> **Exercise instructions**
Change every instance of "Return" to "Give" in the data below, and reproduce all other text unchanged.

> **Material provided**

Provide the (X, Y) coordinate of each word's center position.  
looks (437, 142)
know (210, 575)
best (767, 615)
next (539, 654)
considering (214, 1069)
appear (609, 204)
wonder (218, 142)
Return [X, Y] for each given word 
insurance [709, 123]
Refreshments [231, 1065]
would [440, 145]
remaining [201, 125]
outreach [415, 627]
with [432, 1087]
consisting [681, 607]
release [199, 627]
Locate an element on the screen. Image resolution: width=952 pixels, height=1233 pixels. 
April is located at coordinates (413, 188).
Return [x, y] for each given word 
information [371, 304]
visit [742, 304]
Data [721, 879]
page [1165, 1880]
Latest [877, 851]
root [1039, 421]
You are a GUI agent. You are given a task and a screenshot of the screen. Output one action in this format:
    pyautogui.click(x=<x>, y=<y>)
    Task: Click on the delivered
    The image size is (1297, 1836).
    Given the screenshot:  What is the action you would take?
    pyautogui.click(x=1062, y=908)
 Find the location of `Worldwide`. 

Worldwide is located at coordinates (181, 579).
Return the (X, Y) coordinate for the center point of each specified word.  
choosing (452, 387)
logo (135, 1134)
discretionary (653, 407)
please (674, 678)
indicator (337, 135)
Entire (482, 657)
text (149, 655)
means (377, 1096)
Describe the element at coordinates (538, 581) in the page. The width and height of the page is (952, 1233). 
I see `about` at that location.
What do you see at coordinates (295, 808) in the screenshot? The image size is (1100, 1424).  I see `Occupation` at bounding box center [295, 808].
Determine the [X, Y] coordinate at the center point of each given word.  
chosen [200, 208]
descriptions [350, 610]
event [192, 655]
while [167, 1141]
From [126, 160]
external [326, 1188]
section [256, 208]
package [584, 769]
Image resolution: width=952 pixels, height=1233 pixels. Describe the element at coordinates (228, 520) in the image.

> **Completed task**
Provide the (X, Y) coordinate of each word's center position.  
looks (437, 142)
know (210, 575)
best (767, 615)
next (539, 654)
considering (214, 1069)
appear (609, 204)
wonder (218, 142)
Give [X, Y] for each given word 
insurance [709, 123]
Refreshments [231, 1065]
would [440, 145]
remaining [201, 125]
outreach [415, 627]
with [432, 1087]
consisting [681, 607]
release [199, 627]
Locate an element on the screen. Image resolution: width=952 pixels, height=1233 pixels. 
April is located at coordinates (413, 188).
Give [x, y] for each given word 
information [371, 304]
visit [742, 304]
Data [721, 879]
page [1165, 1880]
Latest [877, 851]
root [1039, 421]
You are a GUI agent. You are given a task and a screenshot of the screen. Output one action in this format:
    pyautogui.click(x=<x>, y=<y>)
    Task: Click on the delivered
    The image size is (1297, 1836).
    Given the screenshot:  What is the action you would take?
    pyautogui.click(x=1062, y=908)
 Find the location of `Worldwide`. 

Worldwide is located at coordinates (181, 579).
Give the (X, Y) coordinate for the center point of each specified word.  
choosing (452, 387)
logo (135, 1134)
discretionary (653, 407)
please (674, 678)
indicator (337, 135)
Entire (482, 657)
text (149, 655)
means (377, 1096)
Describe the element at coordinates (538, 581) in the page. The width and height of the page is (952, 1233). 
I see `about` at that location.
What do you see at coordinates (295, 808) in the screenshot? The image size is (1100, 1424).  I see `Occupation` at bounding box center [295, 808].
Determine the [X, Y] coordinate at the center point of each given word.  
chosen [200, 208]
descriptions [350, 610]
event [192, 655]
while [167, 1141]
From [126, 160]
external [326, 1188]
section [256, 208]
package [584, 769]
Image resolution: width=952 pixels, height=1233 pixels. Describe the element at coordinates (228, 520) in the image.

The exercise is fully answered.